Time-Frequency Method Comparison
| Method | Resolution | Sampling | Redundancy | Invertible | Best RF Use |
|---|---|---|---|---|---|
| Continuous wavelet (CWT) | Multi-resolution (scale dependent) | Dense scale & shift grid | High (oversampled) | Yes, with Cψ | Chirp / transient analysis, scalograms |
| Discrete wavelet (DWT) | Multi-resolution (dyadic) | Power-of-two grid | None (critical) | Yes | Denoising, compression, embedded |
| Short-time Fourier (STFT) | Fixed (single window) | Uniform time-frequency | Tunable by hop | Yes | Stationary / slowly varying tones |
| Wigner-Ville | Highest, no window | Quadratic kernel | High (plus cross-terms) | Recoverable to a constant phase | Single-component IF tracking |
| FFT (plain) | Frequency only | Uniform bins | None | Yes | Stationary spectrum, no time info |
Frequently Asked Questions
How does the continuous wavelet transform differ from the short-time Fourier transform?
The STFT uses one fixed-width window, so resolution is constant across the band. The CWT dilates a mother wavelet, giving short windows at high frequencies (sharp time localization for fast transients) and long windows at low frequencies (sharp frequency localization). This multi-resolution behavior suits chirped pulses and EMI bursts whose bandwidth changes quickly, where a fixed STFT window forces a single resolution compromise.
How do you convert wavelet scale to an equivalent RF frequency?
Each scale a maps to a pseudo-frequency f ≈ Fc / (a × Ts), where Fc is the mother wavelet center frequency (≈ 0.81 for the Morlet) and Ts is the sampling period. With a 100 MHz sampler (Ts = 10 ns) and the Morlet wavelet, scale a = 8 corresponds to roughly 10 MHz. The hyperbolic mapping spaces frequency bins logarithmically, matching octave-band and EMI reporting.
Which mother wavelet should be used for RF transient analysis?
The complex Morlet is the usual choice for RF and radar because it is well localized in time and frequency and carries analytic phase for instantaneous-frequency estimation of LFM chirps. Real wavelets like the Mexican hat (Ricker) are used for edge detection, such as locating a pulse rising edge. The complex Morlet bandwidth and center-frequency parameters (cmor B-C) trade time resolution against frequency resolution to match the expected pulse width.
Why is the continuous wavelet transform redundant compared with the discrete wavelet transform?

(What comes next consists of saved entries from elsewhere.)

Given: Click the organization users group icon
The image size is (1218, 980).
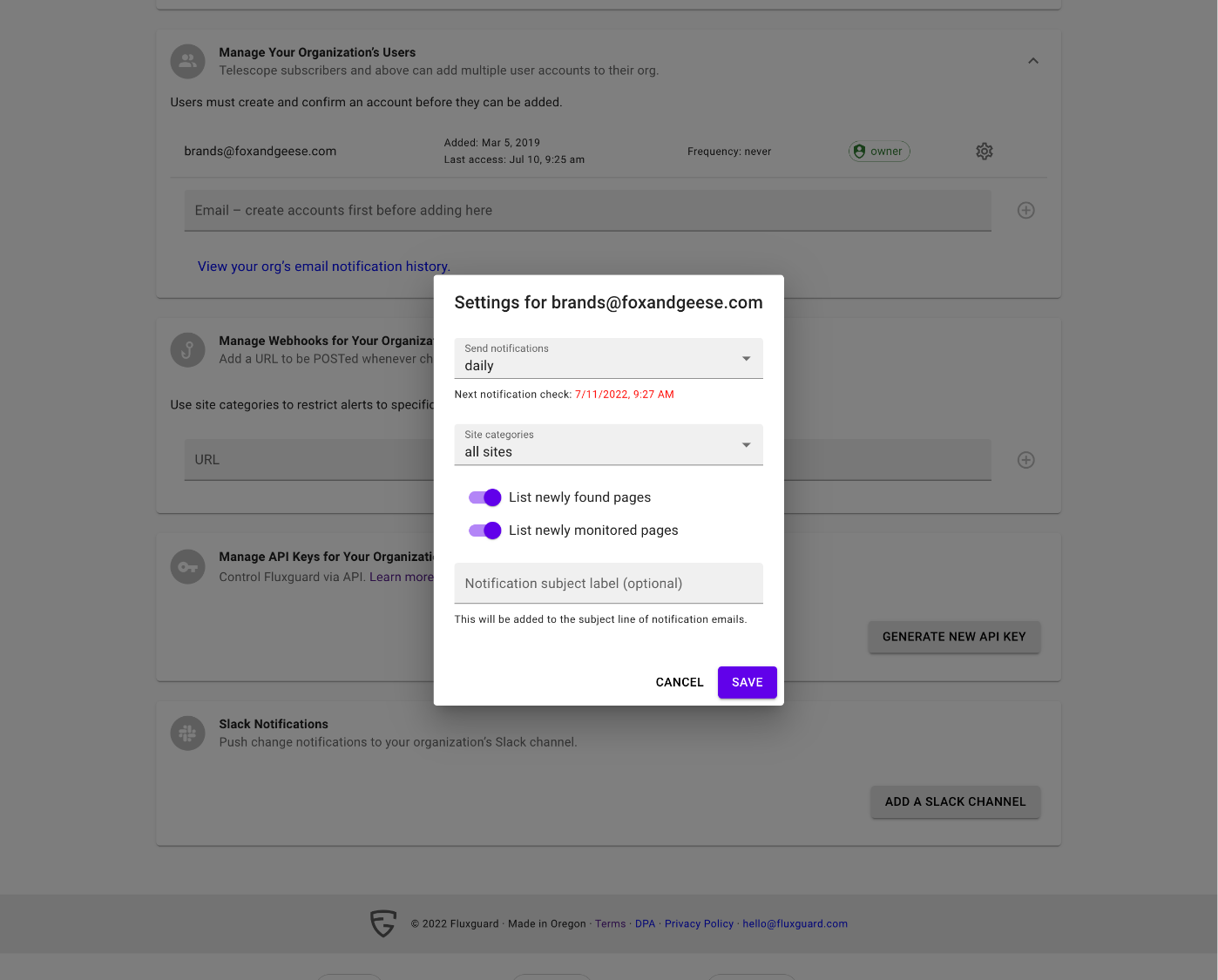Looking at the screenshot, I should click(187, 61).
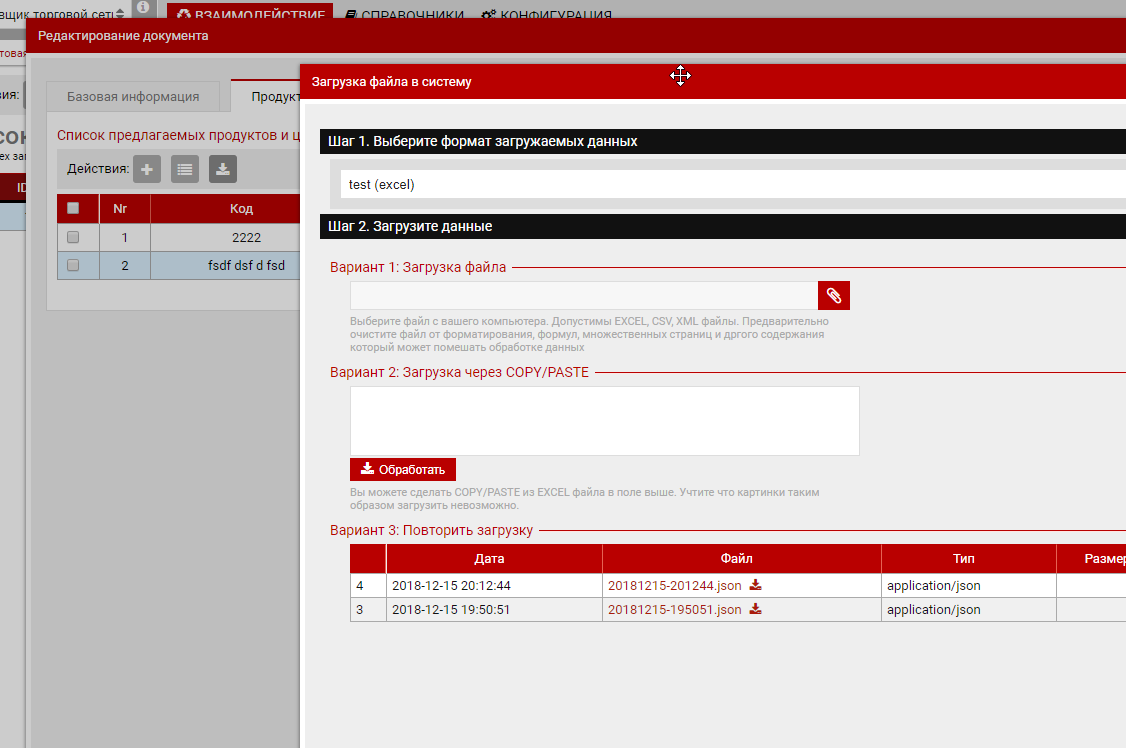Switch to the Базовая информация tab
Image resolution: width=1126 pixels, height=748 pixels.
pos(133,97)
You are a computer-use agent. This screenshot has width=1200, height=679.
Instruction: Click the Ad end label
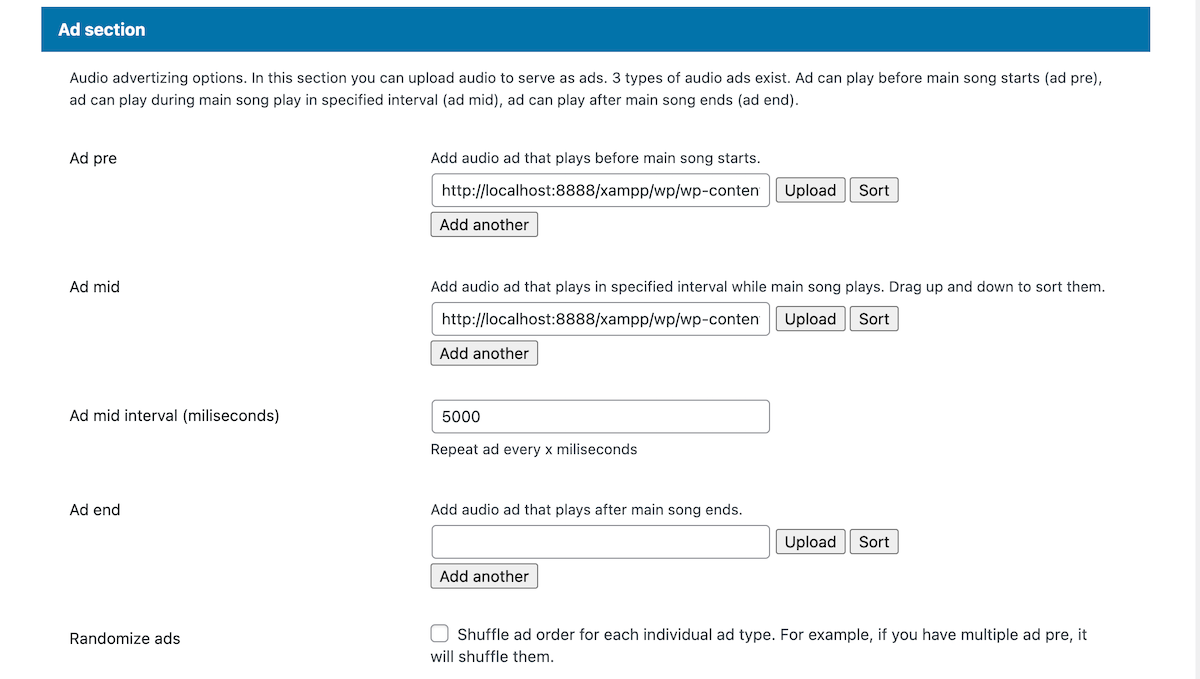click(x=95, y=510)
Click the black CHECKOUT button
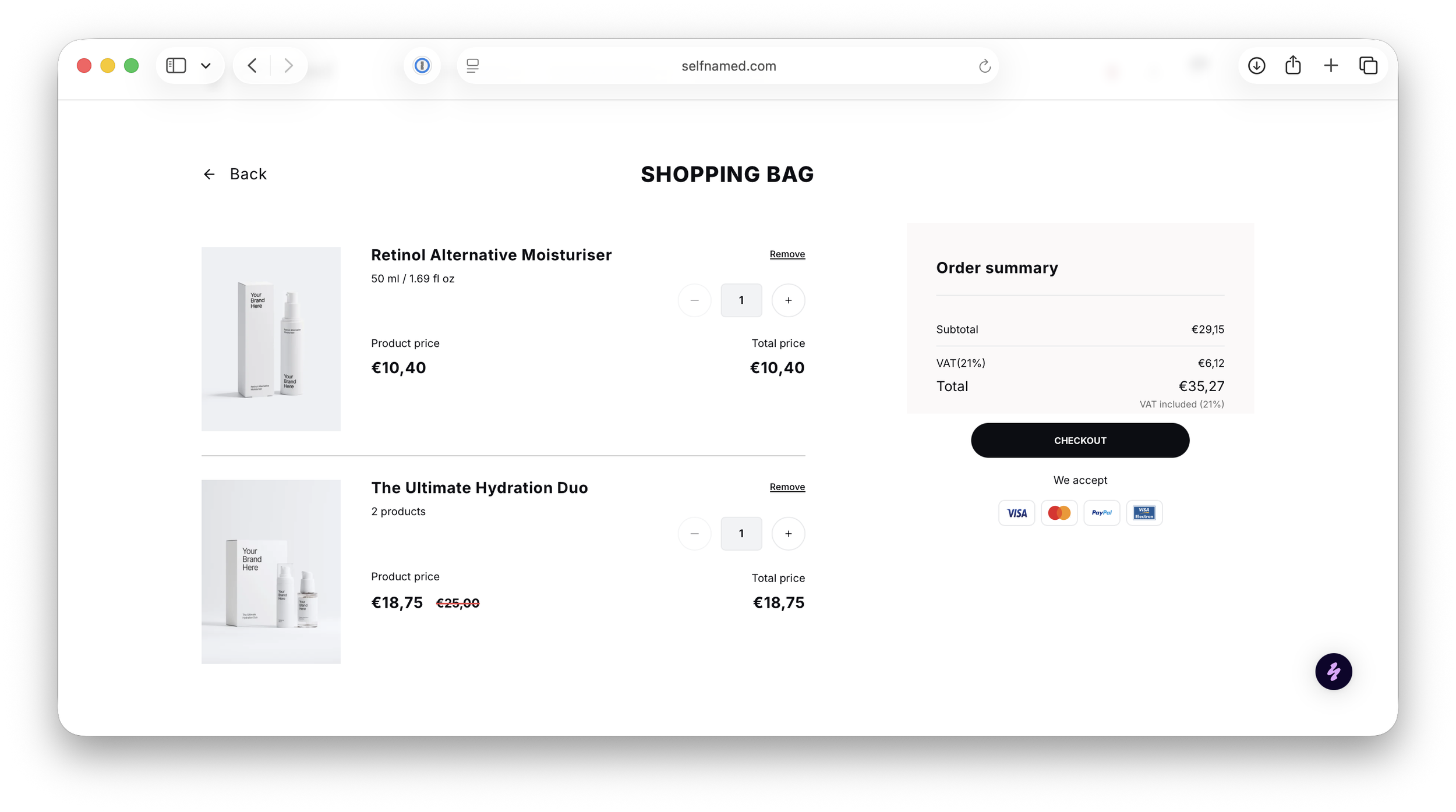 [x=1080, y=441]
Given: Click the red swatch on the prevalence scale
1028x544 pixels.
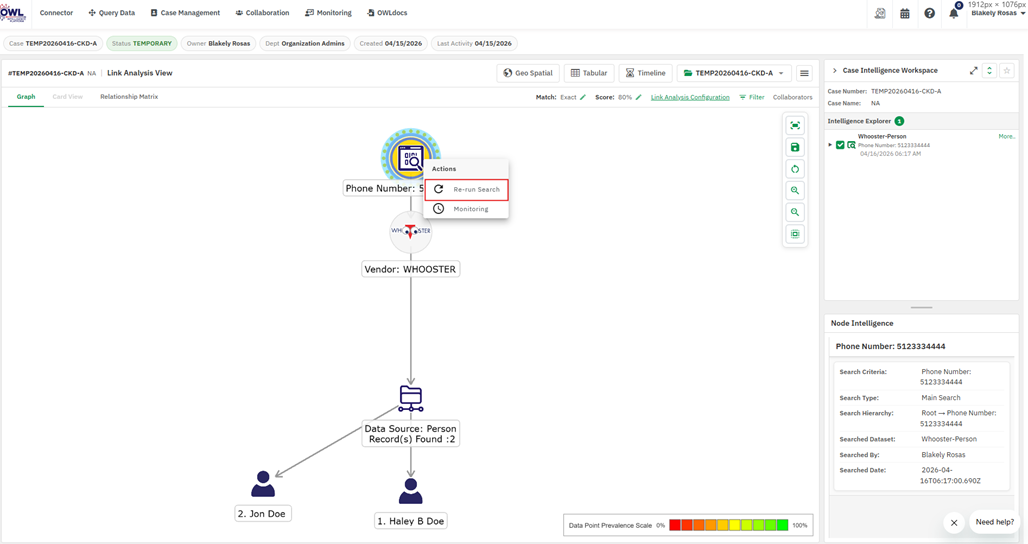Looking at the screenshot, I should [x=675, y=525].
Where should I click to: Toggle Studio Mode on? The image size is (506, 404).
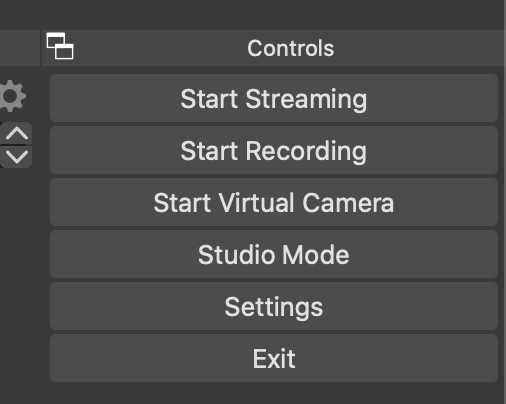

The CWT evaluates every scale and shift on a fine grid, so its coefficient surface contains many more samples than the input. That oversampling yields a smooth, interpretable scalogram but is computationally heavy and unsuited to coding. The DWT samples scale and translation on a dyadic grid, giving a critically sampled, invertible, non-redundant representation that is efficient for denoising, compression, and real-time embedded processing.